▶ [What you have to do] Transcribe the listing below only from the line with "You are a GUI agent. The screenshot is 1079×2576." up to and including the line with "13 (796, 1774)".

▶ [Supplied entries]
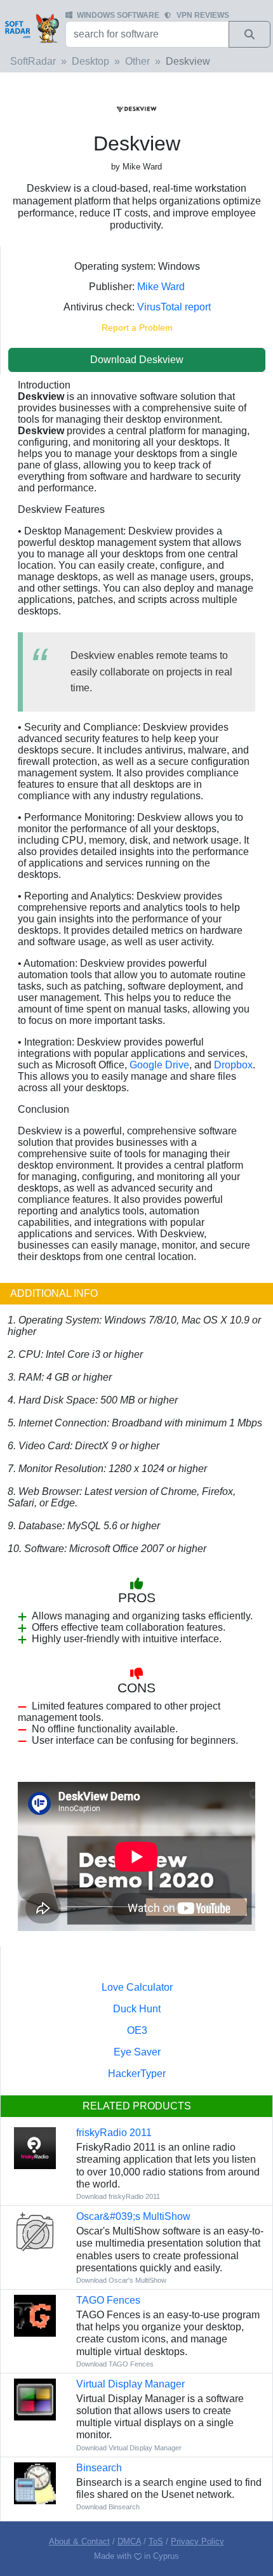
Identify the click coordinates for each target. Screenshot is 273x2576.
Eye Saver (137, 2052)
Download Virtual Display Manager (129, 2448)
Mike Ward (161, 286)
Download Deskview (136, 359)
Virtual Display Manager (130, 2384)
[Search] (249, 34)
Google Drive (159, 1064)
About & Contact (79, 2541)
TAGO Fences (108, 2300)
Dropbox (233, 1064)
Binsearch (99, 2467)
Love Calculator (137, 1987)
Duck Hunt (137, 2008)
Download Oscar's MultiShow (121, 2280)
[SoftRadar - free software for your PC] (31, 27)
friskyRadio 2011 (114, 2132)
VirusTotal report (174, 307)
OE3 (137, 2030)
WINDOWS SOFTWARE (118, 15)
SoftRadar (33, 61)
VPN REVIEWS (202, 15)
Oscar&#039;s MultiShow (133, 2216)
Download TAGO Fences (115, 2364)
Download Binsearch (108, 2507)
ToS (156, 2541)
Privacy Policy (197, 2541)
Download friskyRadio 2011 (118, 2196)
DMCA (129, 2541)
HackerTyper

--

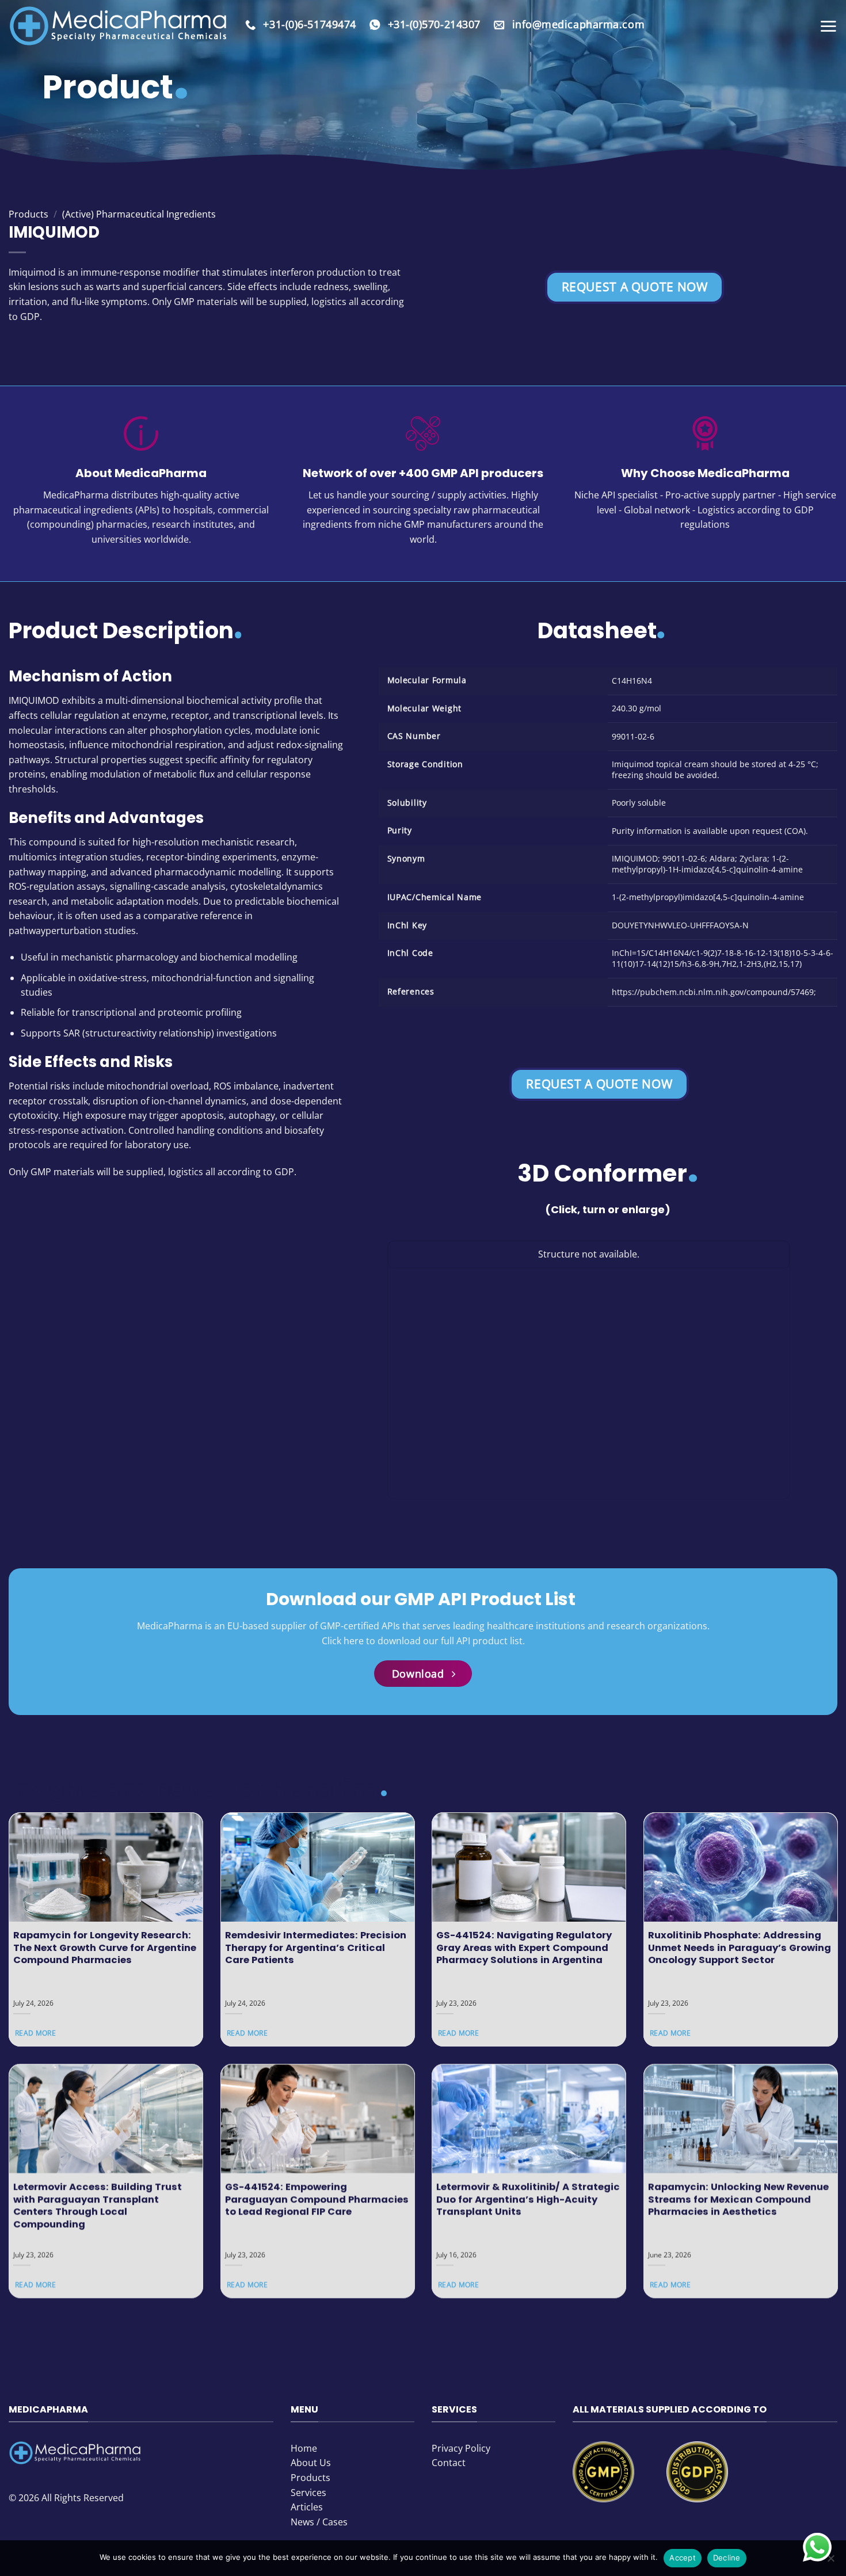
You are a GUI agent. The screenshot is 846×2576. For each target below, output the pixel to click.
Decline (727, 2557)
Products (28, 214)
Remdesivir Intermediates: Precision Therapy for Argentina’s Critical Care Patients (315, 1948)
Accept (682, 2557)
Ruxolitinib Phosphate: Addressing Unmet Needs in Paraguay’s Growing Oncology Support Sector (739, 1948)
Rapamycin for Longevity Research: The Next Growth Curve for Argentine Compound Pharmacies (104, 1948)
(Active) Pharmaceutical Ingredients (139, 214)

==

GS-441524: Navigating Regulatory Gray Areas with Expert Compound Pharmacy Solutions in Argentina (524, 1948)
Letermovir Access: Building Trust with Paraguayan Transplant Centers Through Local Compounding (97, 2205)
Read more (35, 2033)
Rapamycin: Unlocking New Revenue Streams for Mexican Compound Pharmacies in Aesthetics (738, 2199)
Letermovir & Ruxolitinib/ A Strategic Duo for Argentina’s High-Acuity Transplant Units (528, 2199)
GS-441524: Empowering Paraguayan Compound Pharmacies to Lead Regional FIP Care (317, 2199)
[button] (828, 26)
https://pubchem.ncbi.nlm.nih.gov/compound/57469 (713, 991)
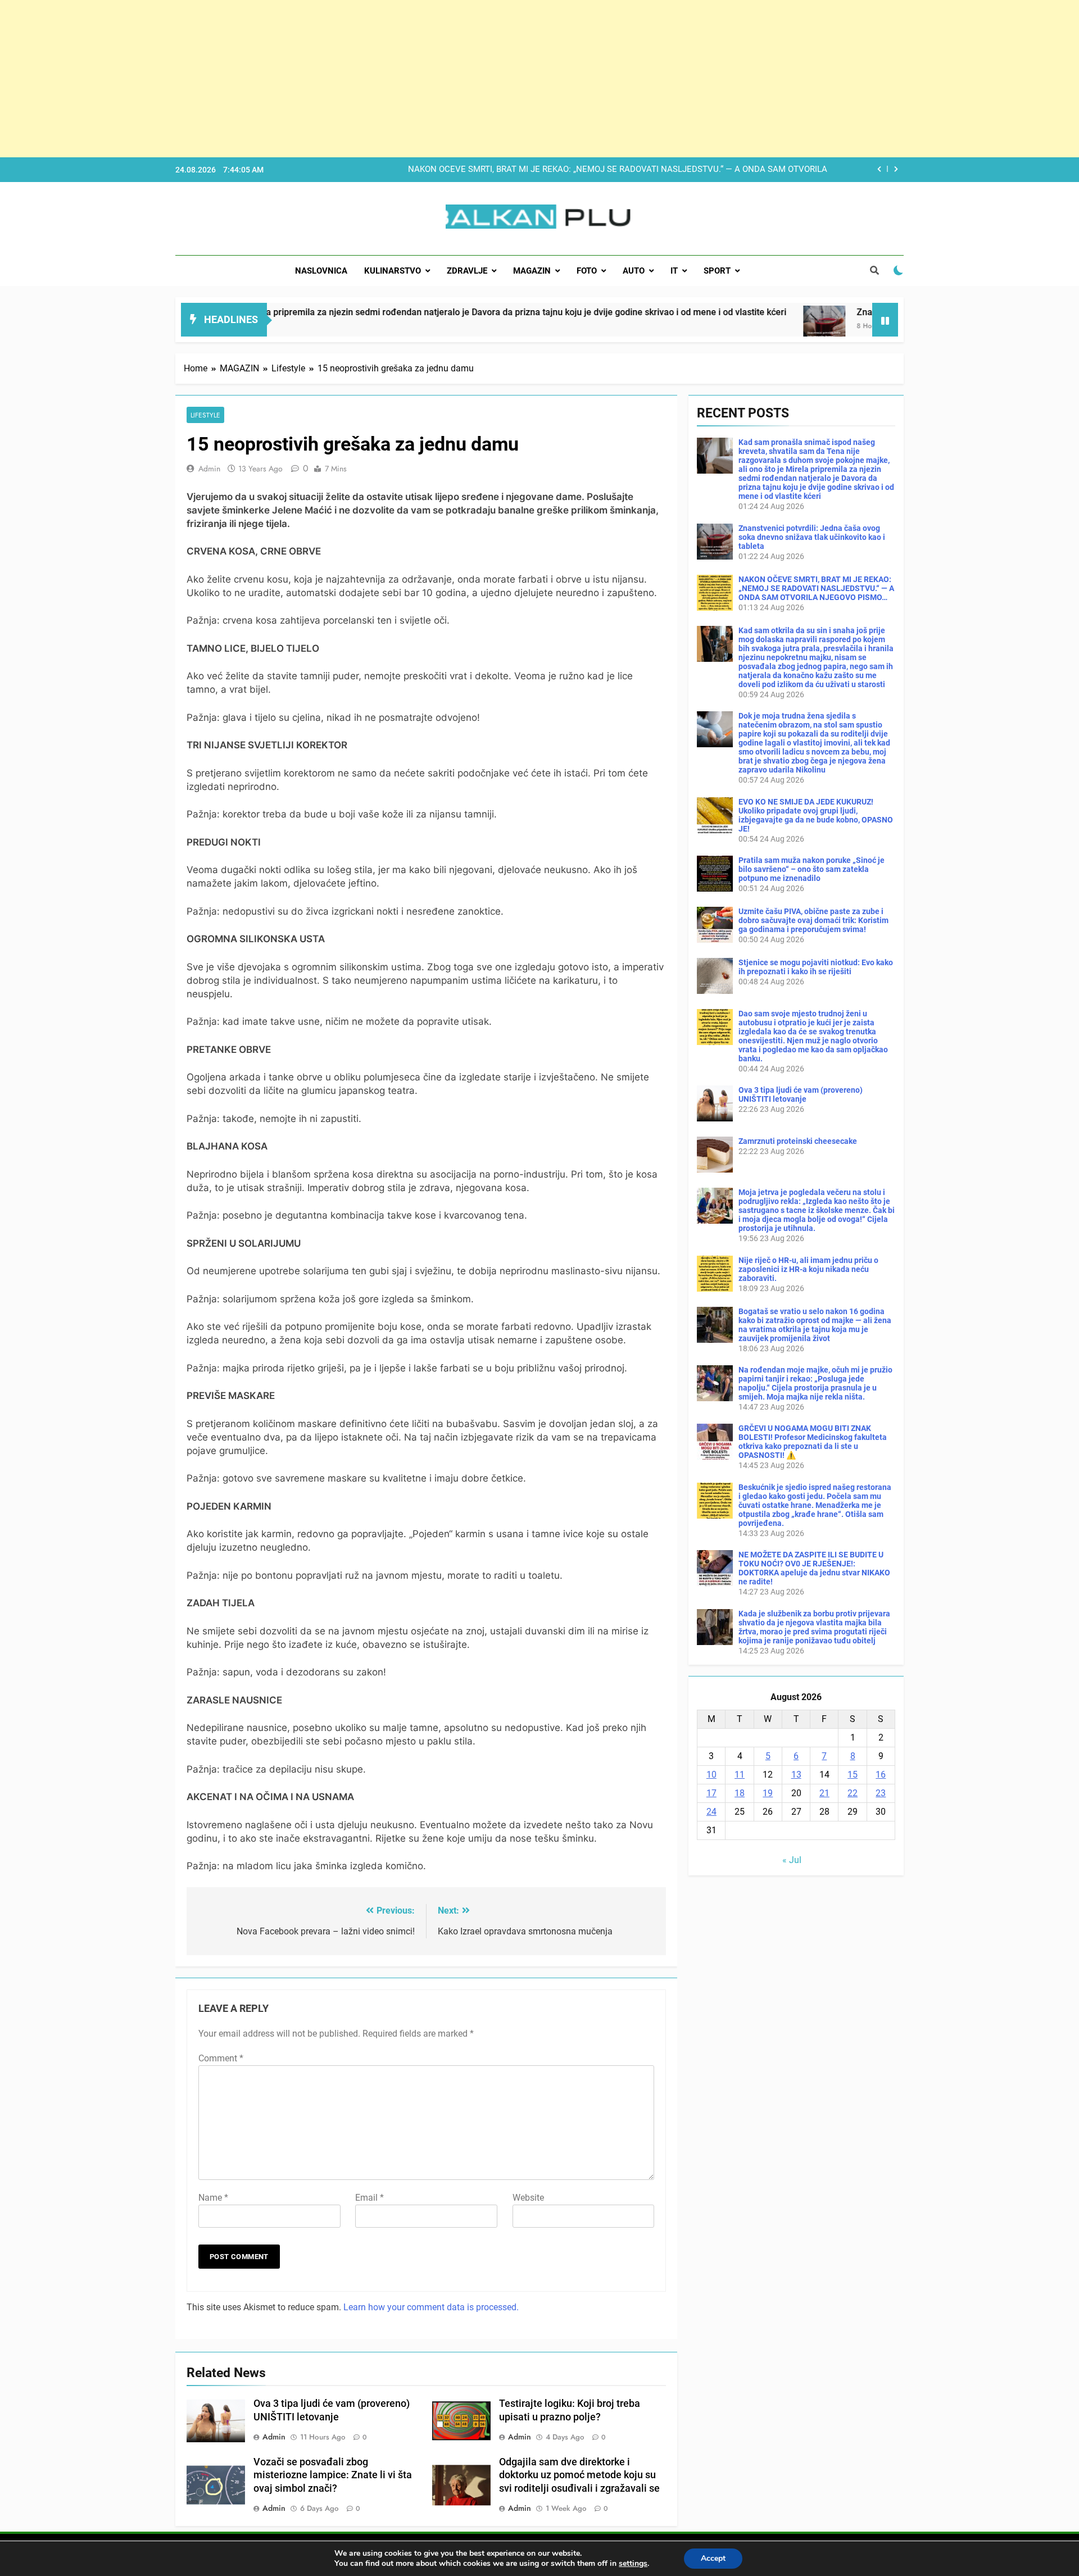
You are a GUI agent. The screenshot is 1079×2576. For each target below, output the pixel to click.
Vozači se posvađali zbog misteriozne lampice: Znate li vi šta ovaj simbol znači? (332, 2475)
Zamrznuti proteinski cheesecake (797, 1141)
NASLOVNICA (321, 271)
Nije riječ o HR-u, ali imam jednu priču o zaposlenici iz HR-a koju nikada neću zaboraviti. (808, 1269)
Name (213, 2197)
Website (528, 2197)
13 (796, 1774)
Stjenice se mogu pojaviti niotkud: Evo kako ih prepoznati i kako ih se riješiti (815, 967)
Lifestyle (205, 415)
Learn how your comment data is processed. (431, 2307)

▶ [Task answer]
You are a GUI agent. The screenshot is 1079×2576. For each target below, output the pixel to click.
Vozači se posvađali zbog misteriozne lampice: Znate li vi šta ovaj simbol znači? (332, 2475)
Zamrznuti proteinski cheesecake (797, 1141)
NASLOVNICA (321, 271)
Nije riječ o HR-u, ali imam jednu priču o zaposlenici iz HR-a koju nikada neću zaboraviti. (808, 1269)
Name (213, 2197)
Website (528, 2197)
13 (796, 1774)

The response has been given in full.